--- WHAT IS ASKED ---
Convert the items from the start through the line containing "click(604, 321)" into a JSON list of strings, one string per line, skipping blank lines. Leave the pictures out.

(Source records)

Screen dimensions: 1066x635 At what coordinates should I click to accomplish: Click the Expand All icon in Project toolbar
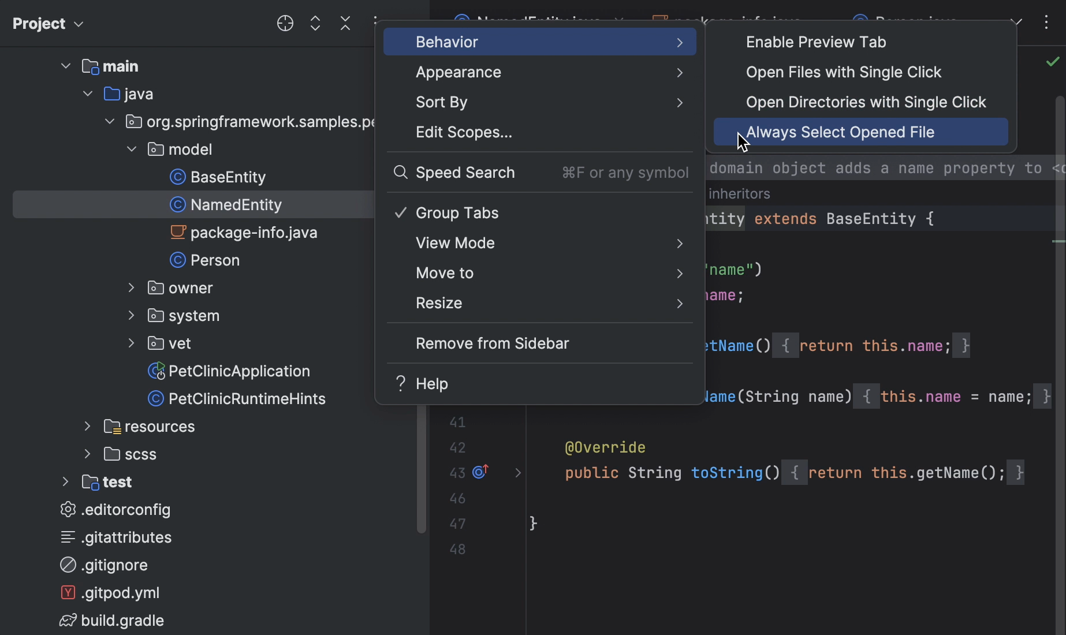point(315,23)
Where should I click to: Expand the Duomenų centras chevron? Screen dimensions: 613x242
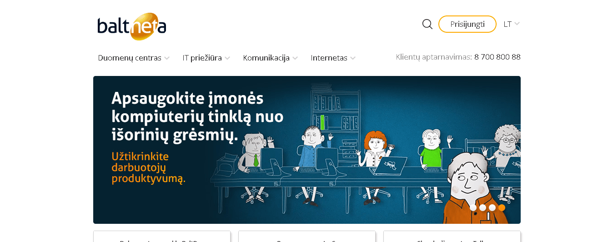167,58
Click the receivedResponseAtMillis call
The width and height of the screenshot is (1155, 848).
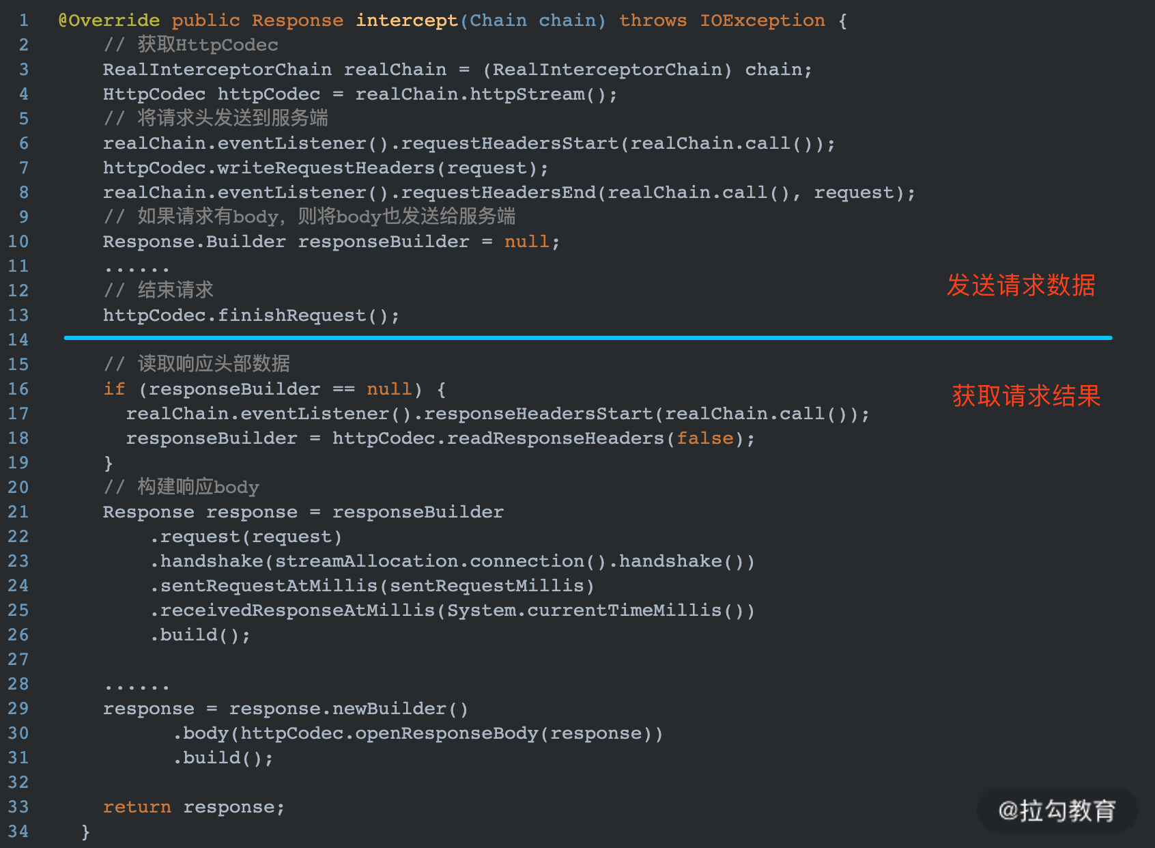point(298,610)
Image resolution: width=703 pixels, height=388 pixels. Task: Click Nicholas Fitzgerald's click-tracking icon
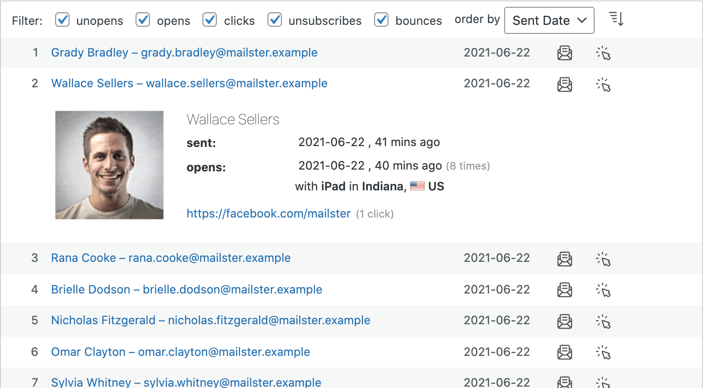click(604, 321)
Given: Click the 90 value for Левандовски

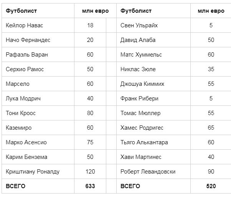Looking at the screenshot, I should pyautogui.click(x=211, y=172).
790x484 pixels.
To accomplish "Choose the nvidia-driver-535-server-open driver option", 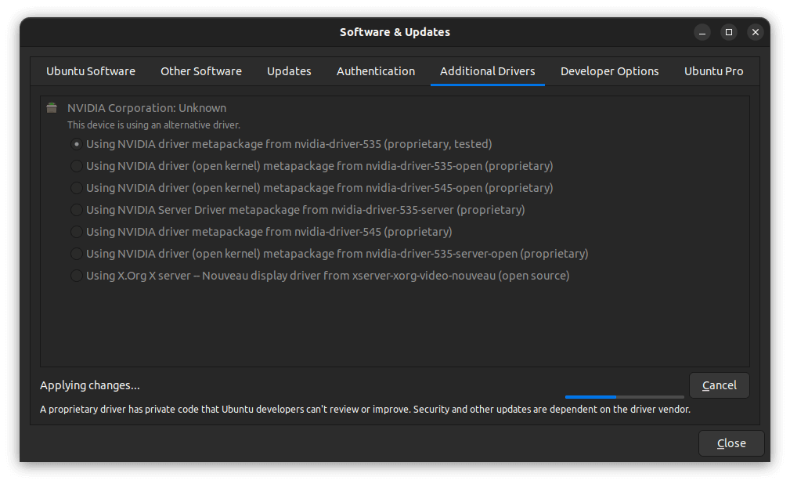I will point(77,254).
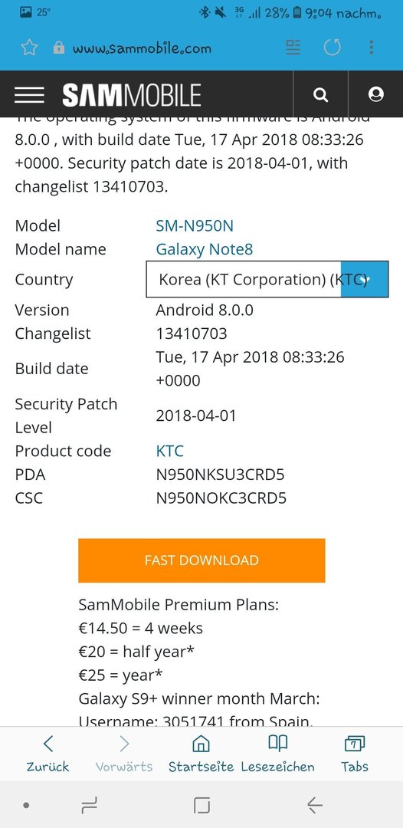Open user account profile icon
This screenshot has width=403, height=828.
point(375,94)
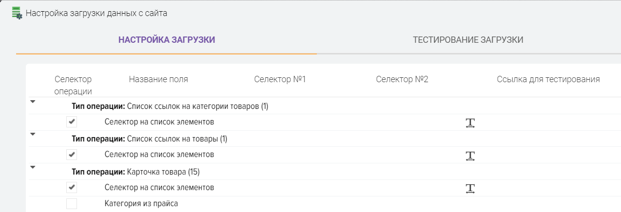Click the Селектор №2 column header
This screenshot has width=621, height=212.
[x=402, y=79]
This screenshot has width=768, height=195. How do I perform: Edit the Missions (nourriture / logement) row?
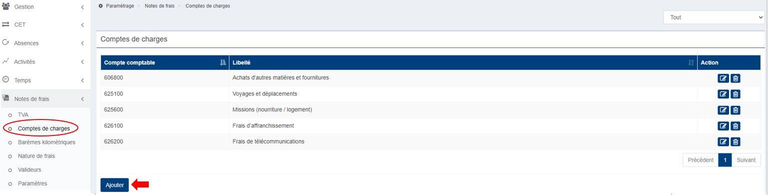(723, 110)
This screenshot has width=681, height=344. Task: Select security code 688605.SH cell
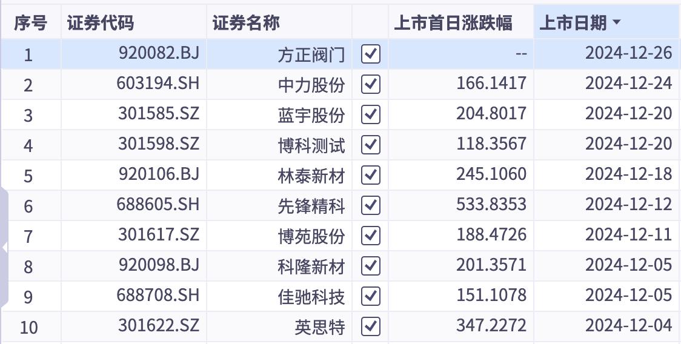pyautogui.click(x=158, y=205)
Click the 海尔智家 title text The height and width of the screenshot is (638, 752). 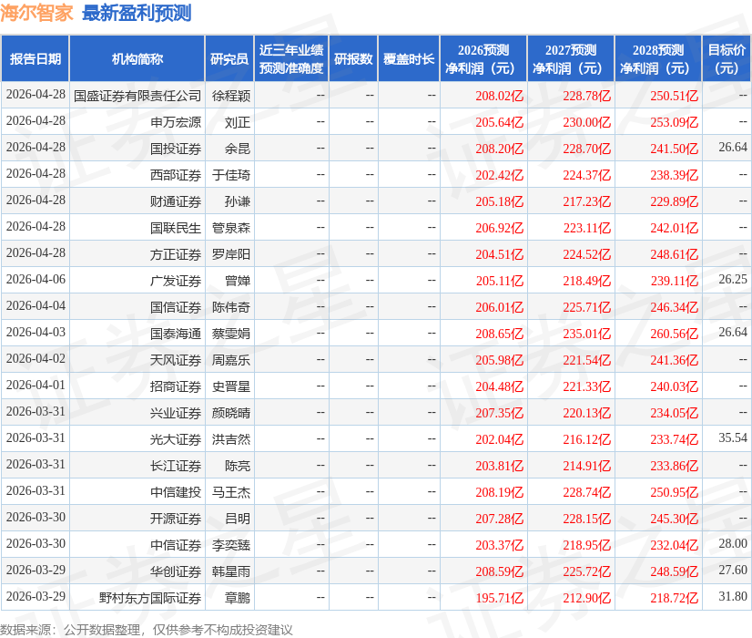37,13
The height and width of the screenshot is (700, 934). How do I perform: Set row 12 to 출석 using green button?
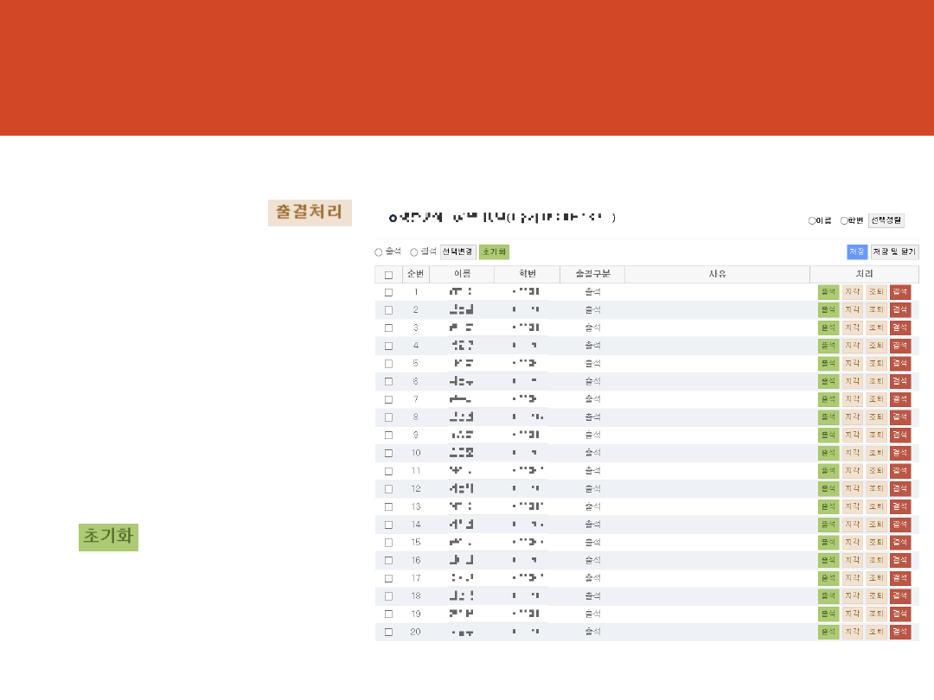[828, 488]
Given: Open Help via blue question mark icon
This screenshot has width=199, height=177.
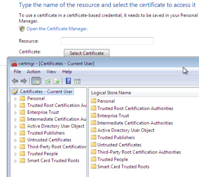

--- RESULT OF THE EXERCISE ---
[
  "Screen dimensions: 1066x635 At what coordinates should I click to accomplish: Click the Expand All icon in Project toolbar",
  "point(315,23)",
  "Where should I click to: Expand the Duomenų centras chevron? Screen dimensions: 613x242",
  "167,58",
  "Click the receivedResponseAtMillis call",
  "The width and height of the screenshot is (1155, 848).",
  "point(298,610)",
  "Image resolution: width=703 pixels, height=388 pixels. Task: Click Nicholas Fitzgerald's click-tracking icon",
  "click(604, 321)"
]